_GIVEN DATA_
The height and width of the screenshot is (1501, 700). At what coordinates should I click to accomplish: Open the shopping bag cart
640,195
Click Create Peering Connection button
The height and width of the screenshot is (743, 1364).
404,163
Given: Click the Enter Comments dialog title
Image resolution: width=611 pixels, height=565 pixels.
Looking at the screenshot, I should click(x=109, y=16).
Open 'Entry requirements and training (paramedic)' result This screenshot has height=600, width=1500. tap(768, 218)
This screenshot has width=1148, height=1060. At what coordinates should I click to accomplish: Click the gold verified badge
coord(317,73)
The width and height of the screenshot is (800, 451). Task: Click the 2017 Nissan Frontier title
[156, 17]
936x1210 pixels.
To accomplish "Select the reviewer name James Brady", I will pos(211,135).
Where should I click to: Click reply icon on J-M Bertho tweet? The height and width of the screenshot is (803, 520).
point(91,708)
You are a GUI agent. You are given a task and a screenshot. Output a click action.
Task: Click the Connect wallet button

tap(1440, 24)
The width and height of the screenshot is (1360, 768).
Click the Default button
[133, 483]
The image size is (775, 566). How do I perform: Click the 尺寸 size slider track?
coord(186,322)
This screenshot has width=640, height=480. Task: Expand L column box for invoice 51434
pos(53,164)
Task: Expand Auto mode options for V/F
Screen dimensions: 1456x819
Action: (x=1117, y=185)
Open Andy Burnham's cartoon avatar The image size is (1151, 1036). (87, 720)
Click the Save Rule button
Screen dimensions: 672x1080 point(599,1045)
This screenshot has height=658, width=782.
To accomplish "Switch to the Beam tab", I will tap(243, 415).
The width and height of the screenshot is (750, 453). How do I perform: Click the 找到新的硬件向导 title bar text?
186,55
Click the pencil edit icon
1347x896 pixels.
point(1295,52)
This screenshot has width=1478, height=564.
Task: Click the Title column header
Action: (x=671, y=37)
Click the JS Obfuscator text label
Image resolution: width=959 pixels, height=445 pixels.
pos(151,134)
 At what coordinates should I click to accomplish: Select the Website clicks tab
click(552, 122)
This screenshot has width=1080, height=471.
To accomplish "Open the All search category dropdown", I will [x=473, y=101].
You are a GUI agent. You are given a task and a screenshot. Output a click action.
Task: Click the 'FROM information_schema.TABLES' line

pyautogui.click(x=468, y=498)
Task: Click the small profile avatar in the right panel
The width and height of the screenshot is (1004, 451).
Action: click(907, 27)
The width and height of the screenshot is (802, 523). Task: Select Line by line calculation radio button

_YOUR INSTRUCTIONS_
All lines from the one containing "Where should I" through the end of the material should be restated exactly, with both end lines kept.

_WORKED SOLUTION_
Where should I click to: Click reply icon on J-M Bertho tweet? The height and width of the screenshot is (803, 520).
point(91,708)
You are a GUI agent. You are given a task and a screenshot. Output a click action.
Task: Click the Connect wallet button

tap(1440, 24)
The width and height of the screenshot is (1360, 768).
Click the Default button
[133, 483]
The image size is (775, 566). How do I perform: Click the 尺寸 size slider track?
coord(186,322)
This screenshot has width=640, height=480. Task: Expand L column box for invoice 51434
pos(53,164)
Task: Expand Auto mode options for V/F
Screen dimensions: 1456x819
Action: (x=1117, y=185)
Open Andy Burnham's cartoon avatar The image size is (1151, 1036). (87, 720)
Click the Save Rule button
Screen dimensions: 672x1080 point(599,1045)
This screenshot has height=658, width=782.
To accomplish "Switch to the Beam tab", I will tap(243, 415).
The width and height of the screenshot is (750, 453). How do I perform: Click the 找到新的硬件向导 title bar text?
186,55
Click the pencil edit icon
1347x896 pixels.
point(1295,52)
This screenshot has width=1478, height=564.
Task: Click the Title column header
Action: (x=671, y=37)
Click the JS Obfuscator text label
Image resolution: width=959 pixels, height=445 pixels.
pos(151,134)
 At what coordinates should I click to accomplish: Select the Website clicks tab
click(552, 122)
This screenshot has width=1080, height=471.
To accomplish "Open the All search category dropdown", I will [x=473, y=101].
You are a GUI agent. You are given a task and a screenshot. Output a click action.
Task: Click the 'FROM information_schema.TABLES' line

pyautogui.click(x=468, y=498)
Task: Click the small profile avatar in the right panel
The width and height of the screenshot is (1004, 451).
Action: click(907, 27)
The width and height of the screenshot is (802, 523). Task: Select Line by line calculation radio button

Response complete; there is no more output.